Revenue acts, like any other legislative efforts, are either lawful or unlawful. If they say what they mean and mean what they say; are comprehensible without reliance on assumptions and inferences; and claim no authority not lawfully available, then they are lawful. If they do not mean what they say, or do not say what they mean, or claim authority not lawfully available, then they are unlawful, and void.
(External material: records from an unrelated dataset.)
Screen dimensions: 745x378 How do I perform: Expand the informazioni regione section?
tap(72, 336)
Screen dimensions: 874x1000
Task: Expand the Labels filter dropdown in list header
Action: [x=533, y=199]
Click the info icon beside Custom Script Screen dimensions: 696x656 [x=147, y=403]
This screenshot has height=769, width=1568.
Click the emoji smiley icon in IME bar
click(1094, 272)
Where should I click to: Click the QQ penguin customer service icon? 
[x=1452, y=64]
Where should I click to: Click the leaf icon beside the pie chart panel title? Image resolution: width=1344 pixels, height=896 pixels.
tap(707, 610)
“The general rule is that an unconstitutional statute, though having the form and name of law, is in reality no law, but is wholly void and ineffective for any purpose, since its unconstitutionality dates from the time of its enactment…In legal contemplation, it is as inoperative as if it had never been passed… Since an unconstitutional law is void, the general principles follow that it imposes no duties, confers no right, creates no office, bestows no power or authority on anyone, affords no protection and justifies no acts performed under it…A void act cannot be legally consistent with a valid one. An unconstitutional law cannot operate to supersede any existing valid law. Indeed insofar as a statute runs counter to the fundamental law of the land, it is superseded thereby. No one is bound to obey an unconstitutional law and no courts are bound to enforce it.’ 16 Am Jur 2d 177, late Am Jur 2d 256. Norton v. Shelby County. 118 U.S. 178
Federal revenue statutes are, in fact, lawful; but only if the words with which they are crafted are given no more and no less than their plain meaning. The elements of deception, misdirection and ambiguity carefully woven into their fabric over the years (and even more so in the code presentation of such statutes) must be scrupulously disregarded in their study. As we proceed with that study, we can be guided by the example of the Supreme Court in the landmark Brushaber decision and approach the statutes and code in light of what they CAN say and do, in order to understand what they DO say and do. Remember that to the degree a statute is held to have meanings not clearly stated, it is unlawful– both by violation of the requirements of proper notice and construction, and because the effect of such inferences (as typically manifested) would exceed lawful available authority. This should help in navigating the fog of lies issuing forth from those for whom a general misunderstanding of the law is a meal-ticket.